Tokenizers v3.0.0 (#3185) · 96ab75b8

Funtowicz Morgan authored Apr 06, 2020

* Renamed num_added_tokens to num_special_tokens_to_add
Signed-off-by: Morgan Funtowicz <morgan@huggingface.co>

* Cherry-Pick: Partially fix space only input without special tokens added to the output #3091
Signed-off-by: Morgan Funtowicz <morgan@huggingface.co>

* Added property is_fast on PretrainedTokenizer and PretrainedTokenizerFast
Signed-off-by: Morgan Funtowicz <morgan@huggingface.co>

* Make fast tokenizers unittests work on Windows.

* Entirely refactored unittest for tokenizers fast.

* Remove ABC class for CommonFastTokenizerTest

* Added embeded_special_tokens tests from allenai @dirkgr

* Make embeded_special_tokens tests from allenai more generic

* Uniformize vocab_size as a property for both Fast and normal tokenizers

* Move special tokens handling out of PretrainedTokenizer (SpecialTokensMixin)

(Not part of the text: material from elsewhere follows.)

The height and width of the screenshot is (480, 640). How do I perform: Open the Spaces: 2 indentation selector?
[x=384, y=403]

* Ensure providing None input raise the same ValueError than Python tokenizer + tests.

* Fix invalid input for assert_padding when testing batch_encode_plus

* Move add_special_tokens from constructor to tokenize/encode/[batch_]encode_plus methods parameter.

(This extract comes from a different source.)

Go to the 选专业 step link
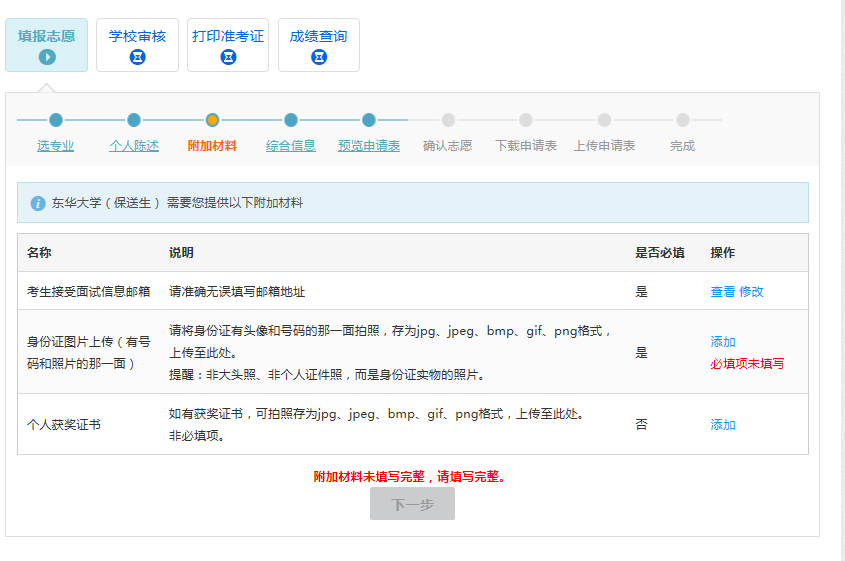The width and height of the screenshot is (845, 561). (56, 146)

* Ensure tokenize() correctly forward add_special_tokens to rust.

* Adding None checking on top on encode / encode_batch for TransfoXLTokenizerFast.
Avoid stripping on None values.

* unittests ensure tokenize() also throws a ValueError if provided None

* Added add_special_tokens unittest for all supported models.

* Style

* Make sure TransfoXL test run only if PyTorch is provided.

* Split up tokenizers tests for each model type.

* Fix invalid unittest with new tokenizers API.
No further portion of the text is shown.